With its origins as the Oklahoma Industrial Institute and College for Girls stretching back to 1908, and its current listing on the National Register of Historic Places, the Oklahoma Historical Society saw the University of Science and Arts of Oklahoma as the perfect host for the 2019 Oklahoma History and Preservation Conference, “Women Who Built History.”

Held April 24-26 in honor of Oklahoma women receiving the right to vote, the event featured 20 sessions highlighting the contributions of women to the state’s politics, culture, architecture and more. Featured speakers included USAO President John Feaver, Chickasaw Nation Gov. Bill Anoatubby, Comanche author and activist LaDonna Harris, Valerie Settles, director of the University of Central Oklahoma Interior Design Program as well as more than a dozen breakout session speakers.

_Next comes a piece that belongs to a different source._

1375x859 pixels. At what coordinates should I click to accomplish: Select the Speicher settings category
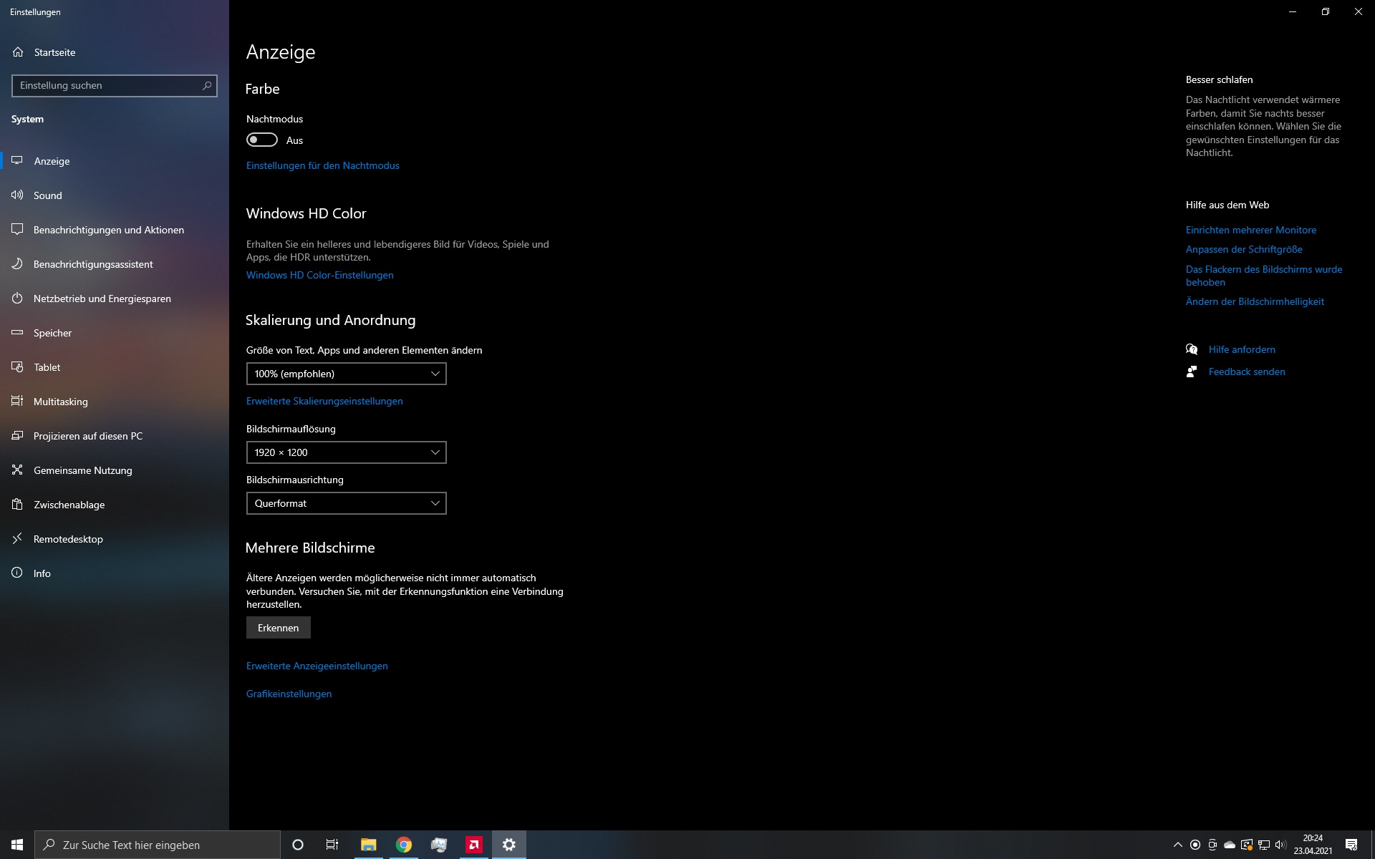(x=52, y=332)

The conference also included a number of optional activities including tours of the Grady county museum, the Verden and Lincoln Separate Schools and the Comanche Nation Ethno-Ornithological Initiative; a celebration of early Native American cultural advocate Te Ata, featuring selections from the 2017 feature film bearing her name; and the OHS annual meeting, awards luncheon and mixers.

“This conference provided a rare opportunity for our institution to show off both its history and its accomplishments to an important group with myriad statewide contacts and lines of conversation,” said President John Feaver. “With this year’s theme focusing on women’s contributions to so many aspects of Oklahoma’s development, we were honored that the Oklahoma Historical Society saw in our campus a direct link to some of the earliest triumphs that women achieved in this state.”

Oklahoma’s first Legislature established the Oklahoma Industrial Institute and College for Girls in 1908. In 1912, it became the Oklahoma College for Women and gained a reputation for producing exceptional graduates. This status continued after the college became coeducational in 1965 and the name changed to the Oklahoma College of Liberal Arts. Receiving its current name in 1974, USAO continues this long history of innovation and excellence as Oklahoma’s only public liberal arts institution.

Founded in 1893, the Oklahoma Historical Society maintains museums, historic sites, archives and more to collect, preserve and share the rich history and culture of our state and its people. Gov. Dewey Bartlett created the State Historic Preservation Office in 1967 when he appointed the president of the OHS board as Oklahoma’s first preservation officer, making the society responsible for federal preservation programs including the National Register of Historic Places.

Conference sponsors include the Chickasaw Nation; Grady County Historical Society; Department of Commerce, Oklahoma Main Street Center; Preservation Oklahoma, Inc.; and USAO.